Sonntag, 17. Januar 2016

Burn After Reading: Natural Born Heroes von Christopher McDougall, 2015 (423gr nachgewogen)

Buchbesprechung zur englischen Originalausgabe



Mit Born To Run ist Christopher McDougall ein Star geworden.  





Seine Geschichte um die dauerlaufenden mexikanischen Indianer hat er meisterhaft erzählt. Kunstvoll hat er die Lebensläufe der nordamerikanischen Teilnehmer am großen Rennen durch die mexikanische Steppe und die der Indianer verwoben. Dazu noch ein paar Anekdoten aus seinem Leben, wissenschaftliche Studien zum aufrechten Gang des Menschen und warum er überhaupt rennt. Herausgekommen ist eines der lesenswertesten Bücher überhaupt. Die Mischung macht es: eine Priese Reportage, etwas Wissenschaftsjournalismus, viel wörtliche Rede, viel Witz und ein kunstvolles Arrangement von Geschichten und Episoden, die im großen Rennen kulminieren.  Sein Englisch ist auch für einen Deutschen gut zu verstehen. 

Der ganze Mix macht das Buch zu einem Erlebnis.
 

Ist doch klar, dass McDougall es noch einmal probiert, oder?



Er bleibt seinem Fachgebiet, dem Sport allerdings nur teilweise treu. Hier erfährt der Leser viel über Movement Naturelle, einer Bewegung zu Beginn des 20. Jahrhunderts in Frankreich, auf die sich Freerunner und Parcours-Läufer heute noch berufen. Er erforscht, wie es möglich ist, dass ein Mensch mühelos sehr große Distanzen über mehrere Tage auch im Gebirge zurücklegen kann. 
Interessant sind die Ausführungen zur Ernährung und Trinken beim Sport.
Das ist das Grundgerüst, um das er nun seine Story baut. Diesmal geht es aber nicht um den Sport und die Sportbegeisterung eines Stammes an sich, sondern McDougall verquickt seine Begeisterung für den Sport mit den kretischen Widerstandkämpfern während der deutschen Besatzung im zweiten Weltkrieg.

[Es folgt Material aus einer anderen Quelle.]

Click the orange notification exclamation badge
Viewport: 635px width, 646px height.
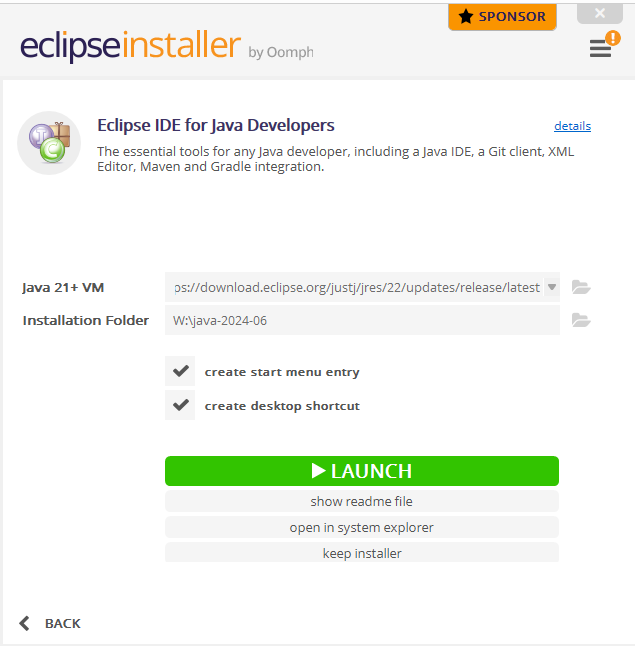point(613,38)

McDougall versteht unter Helden Menschen, die über sich hinaus wachsen und ihrer Familie, ihrem Land oder was auch immer helfend und beschützend zur Seite stehen. Für ihn waren die kretischen Kämpfer und die ebenfalls auf der Insel agierenden britischen Saboteure „Helden“. Hier spannt er den Bogen zum französischen Movement Naturelle, das den Sport nur als sinnvoll ansieht, wenn er „nützlich“ ist. 

Der kretische Widerstand ist nach McDougalls Auffassung gelebtes Movement Naturelle: sie hüpfen, rennen, besteigen Berge und schiessen und das alles noch zum guten Zweck.
War McDougalls Sprache und Schreibstil in Born To Run motivierend, mitreissend und enthusiastisch, so bleibt sie sich in Natural Born Heroes treu, scheitert aber an der Tragik des zweiten Weltkrieges.

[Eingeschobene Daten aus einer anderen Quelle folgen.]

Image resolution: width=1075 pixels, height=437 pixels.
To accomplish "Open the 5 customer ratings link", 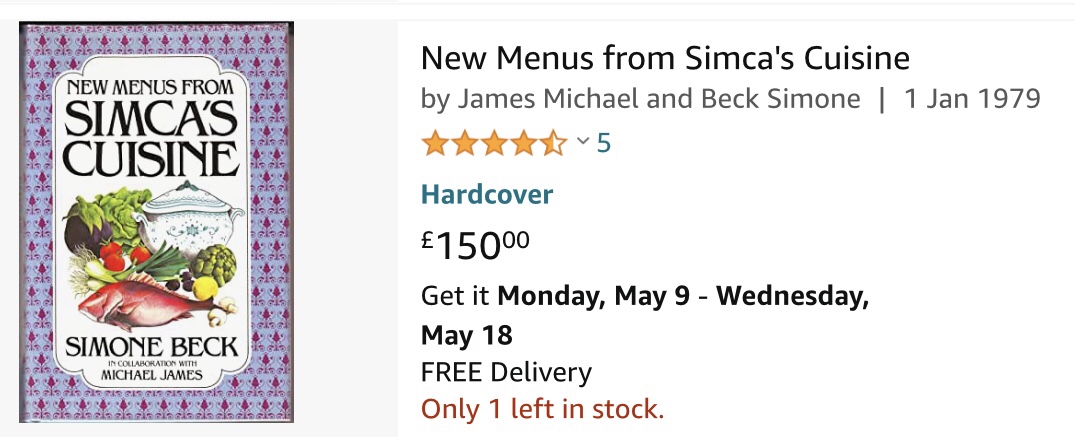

Beim Lesen des Buches fühlt man sich das eine oder andere Mal an die Hollywood-propagandafilme der Kriegszeit erinnert. Die Entführung des General Kreipe durch die britischen Saboteure wird als Husarenstück wie aus einem James Bond Film geschildert. Glaubt man McDougall, waren alle Kreter damals begeistert von dieser Aktion und haben die Briten bedingungslos unterstützt. Alle haben sie gerne ihre Häuser und Dörfer von den Deutschen niederbrennen lassen. Die hohen zivilen Opfer waren die Sache wert. Die kommunistische Guerilla auf Kreta wird in Nebensätzen abgehandelt und so dargestellt, wie wenn sie nicht für die Kreter kämpften, sondern den britischen Haudegen alles Mögliche in den Weg legen wollten, damit diese ihre Heldentaten nicht durchführen konnten.

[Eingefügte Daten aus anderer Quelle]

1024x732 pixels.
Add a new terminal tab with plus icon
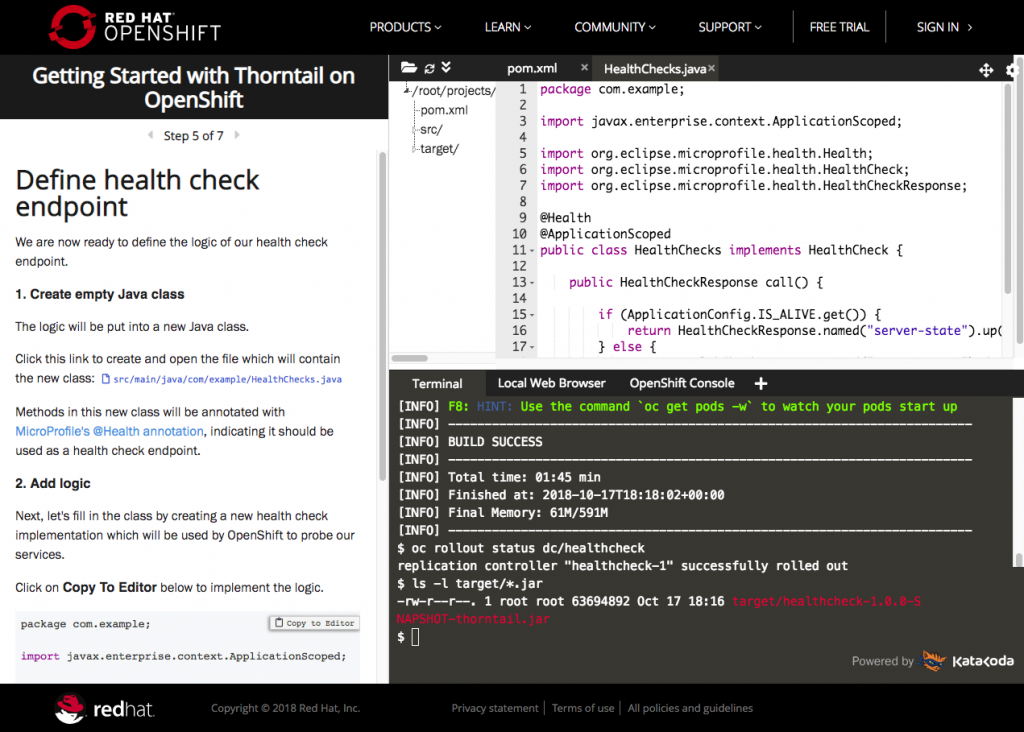(x=760, y=383)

Das Buch bedient sich einer schablonenhaften Schwarzweißdarstellung, die der damaligen historischen Situation sicherlich nicht gerecht wird, aber dem Spannungsaufbau des Sport-meets-Spionagethriller dient.

Das Buch liest sich sehr gut und ist interessant geschrieben, jedoch ist die Herausarbeitung der heroischen Widerstandskämpfer gegenüber der bösen deutschen Besatzung unpassend und lässt McDougalls Geschichte eher in den Bereich der Hagiographie abgleiten.

Dass McDougall glaubt, dass es Helden gibt, die nur das Gute tun, ist schon sehr peinlich. Er will seinen Heroismus mit den Heldenschilderungen der Illias und der Odyssee beweisen, jedoch taugen seine Exkurse in die klassische Philologie und Altertumskunde nicht zur Beweisführung und dürften keinen Historiker überzeugen können.

Sehr wahrscheinlich will Christopher McDougall das auch gar nicht. Er will nur unterhalten. Entspanntes Popcornkino auf 329 Seiten. Das kann er.